Quality of homework can vary from teacher to teacher. For instance, educators acknowledge that 10-15 minutes of thoughtful, intense reading and/or writing about a particular topic far outweighs a “busy-work” packet that takes an hour to complete.

Then the issue arises of how to assess that “meaningful” homework; an objective worksheet is cut and dry, while subjective, read-and-write homework can generate responses ranging from fluff to sophistication. Plus, intellectual homework takes longer to grade than worksheets and adds to the burdens of overworked, underpaid teachers.

“Homework is an ambiguous subject because it’s hard to measure,” Church says. “Homework should extend learning. It’s not supposed to create major achievements and gains. It does help develop good study habits and motivation.”
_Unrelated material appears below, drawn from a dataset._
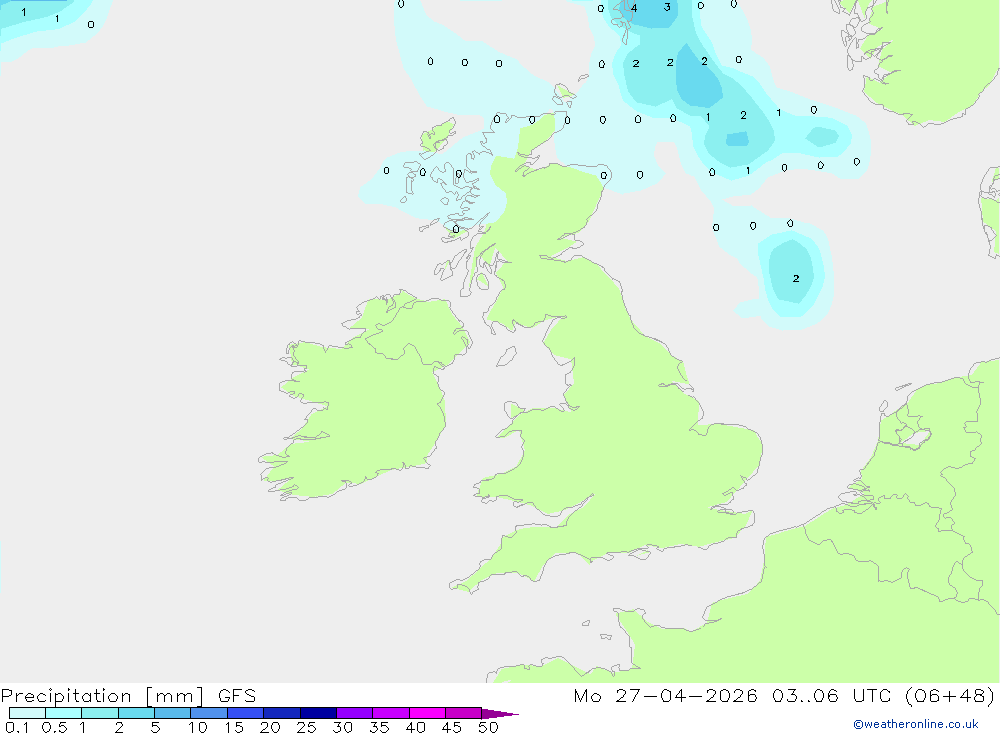This screenshot has height=733, width=1000.
Task: Click the isolated 2 east of England
Action: 796,278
Educators know the value of homework as long as it is focused and efficient. Students who do homework retain knowledge and/or learn concepts that help them long term and during class time, in addition to gaining the benefits of responsibility, diligence and hard work.

However, many students, for a host of socio-economic, cultural, psychological, extracurricular and/or personal reasons, don’t do homework. As a result, many schools force teachers to minimize the amount or grade value of homework.

“Homework is an ambiguous subject because it’s hard to measure. Homework should extend learning. It’s not supposed to create major achievements and gains. It does help develop good study habits and motivation.”

International comparisons are mixed. The Atlantic magazine reports that students in Finland and Japan have less homework and higher standardized tests scores than their American counterparts; however, schools and instruction in those largely homogeneous countries are radically different in their cultural and academic approaches to education than in the United States. Plus, according to The Atlantic, Greece and Thailand, whose students have more homework than American students, score lower on standardized tests.

“I challenge teachers to think critically about structured standard routines like homework,” Church says. “Ask yourself, ‘Why am I assigning something?’ Teachers need to understand their intentions and goals with the homework. We need to make sure it’s the most effective way for students to progress. It shouldn’t just be an expectation.”